The ambiguity of these harmonies that refuse to concern themselves with the old idea of “resolution” can also be heard in “Hymne”, another work alluding to rites and rituals for a spirituality that is not documented as a religion. When we speak of mystery it is in that old sense of the unfathomable, as in the broad discursive area we sometimes lump together under the heading of “the occult”. While Hannigan sings this without undue forward impulse, corresponding to the score’s instruction (“CALME et DOUX” or in other words “calmly and sweetly”), I wonder if this was originally conceived as a bigger ritual, considering that at the bottom of the page it speaks of “avec adjonction d’un choeur de femmes à l’unisson”. But for this version (with piano, unlike the later elaboration with orchestra) the communication is through the intimate voice of a soloist.

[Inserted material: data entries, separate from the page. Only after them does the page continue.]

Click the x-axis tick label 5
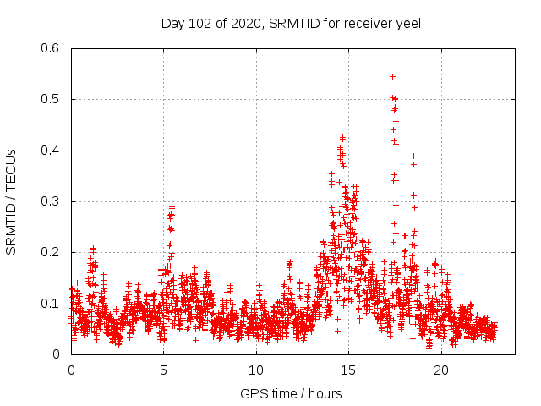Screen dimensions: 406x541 tap(163, 370)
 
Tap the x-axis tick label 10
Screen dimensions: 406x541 tap(255, 370)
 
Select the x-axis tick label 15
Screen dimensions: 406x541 tap(348, 370)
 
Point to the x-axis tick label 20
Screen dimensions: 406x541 tap(440, 370)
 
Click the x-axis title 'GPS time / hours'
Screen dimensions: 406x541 tap(291, 393)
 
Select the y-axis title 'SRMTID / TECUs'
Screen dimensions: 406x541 tap(12, 201)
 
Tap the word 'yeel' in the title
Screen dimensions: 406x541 tap(407, 23)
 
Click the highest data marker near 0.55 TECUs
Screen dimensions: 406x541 tap(392, 76)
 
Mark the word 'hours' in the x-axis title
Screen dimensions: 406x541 tap(325, 393)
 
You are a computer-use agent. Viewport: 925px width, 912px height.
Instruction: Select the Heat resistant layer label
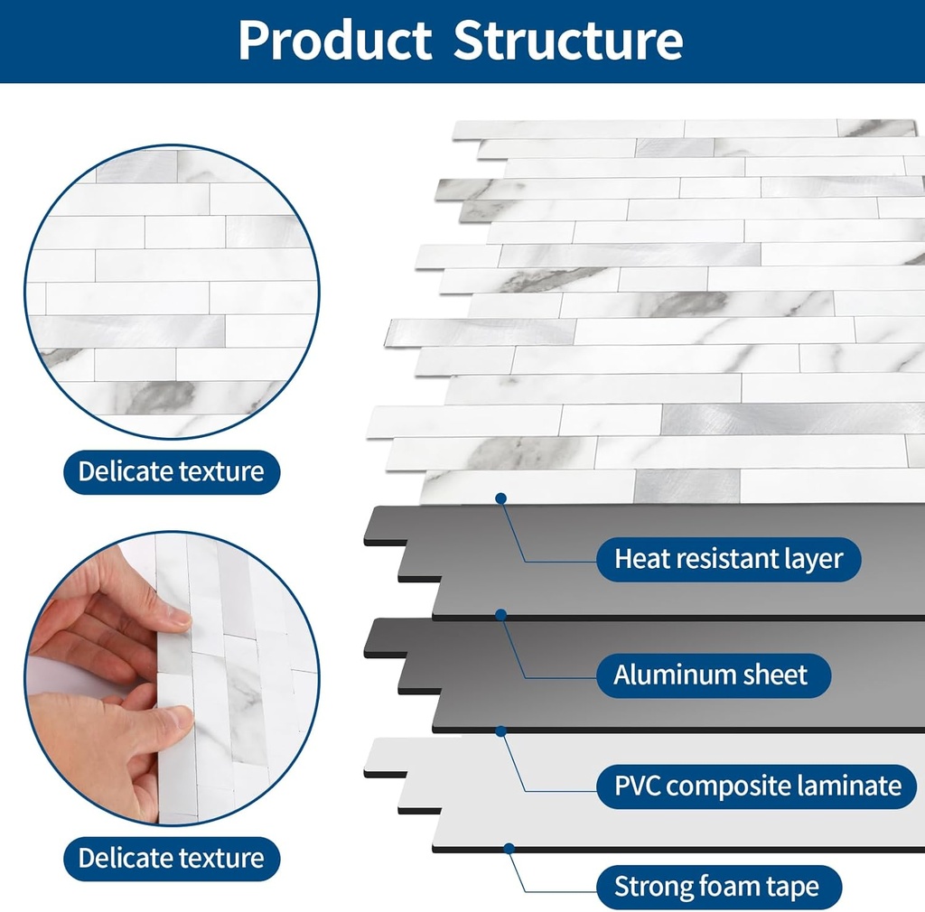pos(728,559)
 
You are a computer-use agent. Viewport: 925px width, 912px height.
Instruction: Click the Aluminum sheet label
pos(712,675)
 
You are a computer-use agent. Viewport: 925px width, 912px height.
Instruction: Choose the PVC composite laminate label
pos(758,785)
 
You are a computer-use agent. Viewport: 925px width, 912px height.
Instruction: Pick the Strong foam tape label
pos(717,886)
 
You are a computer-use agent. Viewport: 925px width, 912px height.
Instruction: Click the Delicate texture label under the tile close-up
pos(171,471)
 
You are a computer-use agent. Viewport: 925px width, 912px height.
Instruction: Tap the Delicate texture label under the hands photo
pos(171,858)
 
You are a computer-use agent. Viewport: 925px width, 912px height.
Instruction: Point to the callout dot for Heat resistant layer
pos(500,498)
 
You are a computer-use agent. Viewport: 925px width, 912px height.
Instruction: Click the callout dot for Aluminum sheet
pos(500,615)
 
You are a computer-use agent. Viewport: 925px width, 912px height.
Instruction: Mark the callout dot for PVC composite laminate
pos(500,730)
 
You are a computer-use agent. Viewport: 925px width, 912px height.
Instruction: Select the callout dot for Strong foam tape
pos(509,848)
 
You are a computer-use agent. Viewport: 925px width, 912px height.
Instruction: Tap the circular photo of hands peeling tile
pos(172,677)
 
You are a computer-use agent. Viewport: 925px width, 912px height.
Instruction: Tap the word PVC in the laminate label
pos(638,785)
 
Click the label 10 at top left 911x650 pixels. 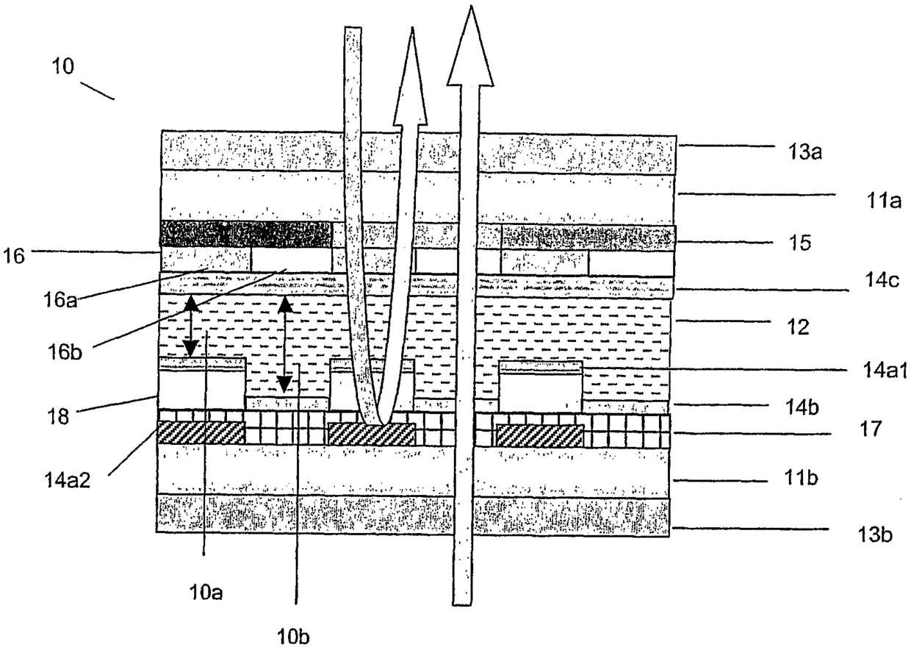point(63,66)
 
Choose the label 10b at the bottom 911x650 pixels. point(292,637)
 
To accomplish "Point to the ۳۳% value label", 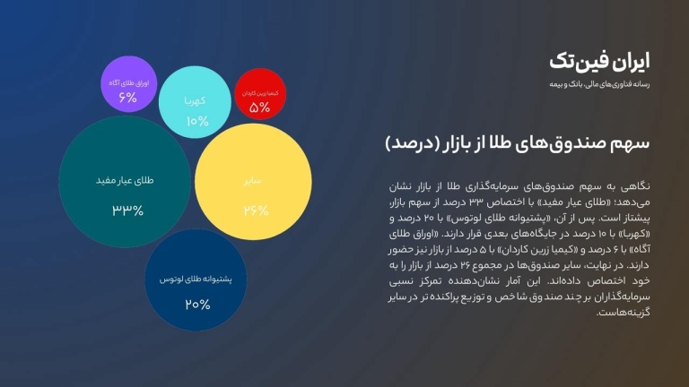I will coord(127,211).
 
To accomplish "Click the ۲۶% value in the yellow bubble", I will coord(256,211).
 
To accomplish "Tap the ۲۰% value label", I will coord(197,305).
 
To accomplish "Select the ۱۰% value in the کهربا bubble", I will coord(197,121).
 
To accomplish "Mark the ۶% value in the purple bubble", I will coord(128,98).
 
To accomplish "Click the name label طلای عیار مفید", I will coord(125,180).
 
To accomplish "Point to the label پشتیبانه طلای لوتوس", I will coord(196,279).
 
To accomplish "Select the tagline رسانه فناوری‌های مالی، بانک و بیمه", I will coord(598,84).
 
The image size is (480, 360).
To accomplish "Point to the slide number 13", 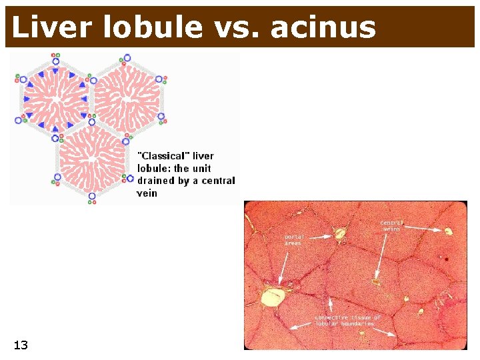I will [x=21, y=345].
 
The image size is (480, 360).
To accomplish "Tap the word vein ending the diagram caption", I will [x=147, y=193].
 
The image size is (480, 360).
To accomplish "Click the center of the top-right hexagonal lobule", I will [x=127, y=99].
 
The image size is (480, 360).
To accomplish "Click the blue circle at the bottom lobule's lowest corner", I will [x=92, y=196].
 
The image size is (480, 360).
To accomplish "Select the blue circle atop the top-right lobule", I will [x=127, y=58].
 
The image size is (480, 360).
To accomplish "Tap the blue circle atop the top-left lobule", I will [x=55, y=58].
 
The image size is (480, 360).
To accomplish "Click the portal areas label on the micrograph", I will [x=293, y=239].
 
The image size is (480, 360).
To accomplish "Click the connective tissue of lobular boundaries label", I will [x=348, y=321].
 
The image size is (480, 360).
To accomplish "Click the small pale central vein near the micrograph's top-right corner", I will [x=448, y=231].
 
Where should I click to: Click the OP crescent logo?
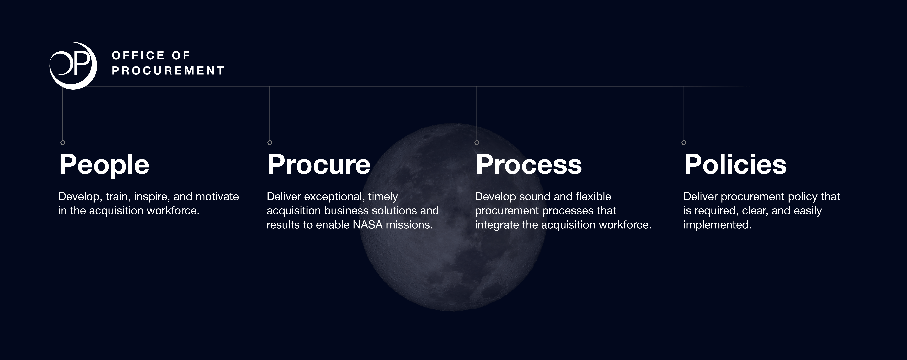click(x=73, y=66)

While Hannigan sings a text we’re in an elevated realm of meaning that’s more like a prayer or incantation, although decoding the implications of the text at this point is difficult. We can glimpse something larger than life, and more than a little pompous. Lyrics and more can be found (click) here.

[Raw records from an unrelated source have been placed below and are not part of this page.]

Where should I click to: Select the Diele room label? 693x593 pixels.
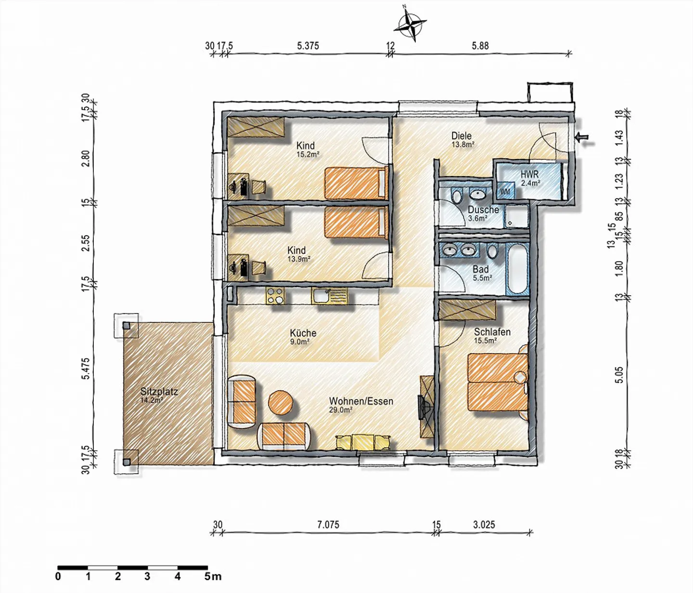461,136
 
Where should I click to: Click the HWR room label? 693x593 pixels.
529,174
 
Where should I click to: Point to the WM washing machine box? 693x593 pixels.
505,191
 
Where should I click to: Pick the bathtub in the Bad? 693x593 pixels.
518,268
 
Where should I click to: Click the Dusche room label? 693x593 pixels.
483,210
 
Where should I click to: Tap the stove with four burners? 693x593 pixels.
275,296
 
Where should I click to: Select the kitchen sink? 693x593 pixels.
329,296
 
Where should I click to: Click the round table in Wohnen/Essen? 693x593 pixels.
281,402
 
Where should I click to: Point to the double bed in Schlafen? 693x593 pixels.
497,382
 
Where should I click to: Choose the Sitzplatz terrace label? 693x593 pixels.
159,391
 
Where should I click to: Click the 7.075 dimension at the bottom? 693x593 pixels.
328,525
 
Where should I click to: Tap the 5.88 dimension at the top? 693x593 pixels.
480,46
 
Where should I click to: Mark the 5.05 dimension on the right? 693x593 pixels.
619,375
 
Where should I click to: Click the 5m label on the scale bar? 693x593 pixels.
213,576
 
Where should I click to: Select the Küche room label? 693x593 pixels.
303,333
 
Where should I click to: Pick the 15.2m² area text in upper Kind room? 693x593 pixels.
308,154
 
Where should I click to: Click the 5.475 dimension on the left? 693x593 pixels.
85,369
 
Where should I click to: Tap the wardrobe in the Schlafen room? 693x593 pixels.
467,310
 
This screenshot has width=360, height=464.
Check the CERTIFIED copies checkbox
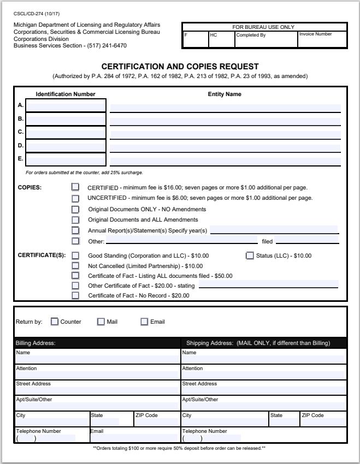tap(75, 187)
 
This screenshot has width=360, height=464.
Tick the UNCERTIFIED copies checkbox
tap(75, 198)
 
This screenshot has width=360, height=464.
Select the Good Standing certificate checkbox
tap(75, 255)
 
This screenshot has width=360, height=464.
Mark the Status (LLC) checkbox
tap(250, 255)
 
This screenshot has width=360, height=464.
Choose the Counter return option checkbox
tap(55, 322)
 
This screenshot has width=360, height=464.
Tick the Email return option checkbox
tap(144, 322)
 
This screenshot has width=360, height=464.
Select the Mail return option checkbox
tap(101, 322)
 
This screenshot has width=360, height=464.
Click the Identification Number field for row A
tap(66, 106)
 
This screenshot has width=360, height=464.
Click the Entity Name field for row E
tap(225, 160)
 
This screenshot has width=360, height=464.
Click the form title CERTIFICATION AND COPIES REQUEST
tap(180, 67)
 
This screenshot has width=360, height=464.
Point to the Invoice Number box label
tap(315, 34)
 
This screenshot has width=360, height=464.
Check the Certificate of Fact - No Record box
tap(75, 295)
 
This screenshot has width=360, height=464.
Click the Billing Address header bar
tap(97, 343)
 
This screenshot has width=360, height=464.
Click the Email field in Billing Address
tap(134, 438)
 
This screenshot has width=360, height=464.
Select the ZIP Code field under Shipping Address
tap(322, 422)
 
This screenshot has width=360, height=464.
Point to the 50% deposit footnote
tap(179, 448)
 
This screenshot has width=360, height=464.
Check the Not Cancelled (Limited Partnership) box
tap(75, 266)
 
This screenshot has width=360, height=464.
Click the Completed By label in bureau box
tap(251, 35)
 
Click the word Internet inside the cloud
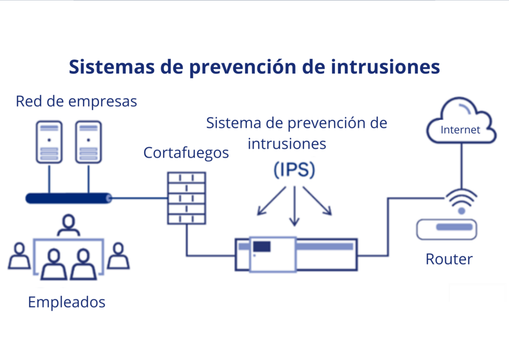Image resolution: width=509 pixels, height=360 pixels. click(460, 130)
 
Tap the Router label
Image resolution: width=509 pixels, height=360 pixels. click(449, 259)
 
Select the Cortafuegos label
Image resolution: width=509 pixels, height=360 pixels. click(186, 153)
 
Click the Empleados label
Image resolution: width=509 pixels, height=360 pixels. click(67, 302)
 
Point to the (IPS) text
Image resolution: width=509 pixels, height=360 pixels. click(294, 170)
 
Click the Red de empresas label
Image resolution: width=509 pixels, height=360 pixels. click(76, 101)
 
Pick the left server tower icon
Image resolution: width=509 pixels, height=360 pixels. click(49, 142)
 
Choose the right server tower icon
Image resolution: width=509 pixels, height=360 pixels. click(88, 142)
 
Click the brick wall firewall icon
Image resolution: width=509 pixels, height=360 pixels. click(187, 198)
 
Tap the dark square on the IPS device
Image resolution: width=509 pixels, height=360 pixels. click(261, 247)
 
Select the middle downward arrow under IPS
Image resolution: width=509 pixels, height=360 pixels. click(294, 206)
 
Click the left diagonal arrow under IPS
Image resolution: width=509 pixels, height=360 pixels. click(271, 201)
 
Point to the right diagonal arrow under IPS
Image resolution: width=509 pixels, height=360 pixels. click(318, 201)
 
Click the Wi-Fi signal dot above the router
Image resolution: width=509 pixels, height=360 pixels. click(461, 211)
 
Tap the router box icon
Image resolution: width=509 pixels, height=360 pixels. click(447, 230)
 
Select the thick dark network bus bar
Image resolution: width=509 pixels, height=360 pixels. click(69, 198)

The third guise in which Satie appears is in some ways the most elusive & mysterious, and gives the CD its title. Here’s how the liner notes describe it:
From the following year he was in contact with Tristan Tzara, the initiator of the Dada movement. He became acquainted with other Dada artists such as Francis Picabia, André Derain, Marcel Duchamp,, Jean Hugo and Man Ray. Also in 1919 he composed Socrate, a score he told his artist friends he intended to be white, lucid, transparent and even, in the extreme, fragile, echoing the philosopher’s understanding of our common human fate. To be in the right mood for this composition he ate only white food.
Here the correspondence between Satie’s objectives and Hannigan’s voice seems especially apt. The vocalism is clean, pristine even. De Leeuw’s pianism is especially transparent in the three movements of Socrate.
I continue to listen to this CD as I ponder Satie’s mysteries.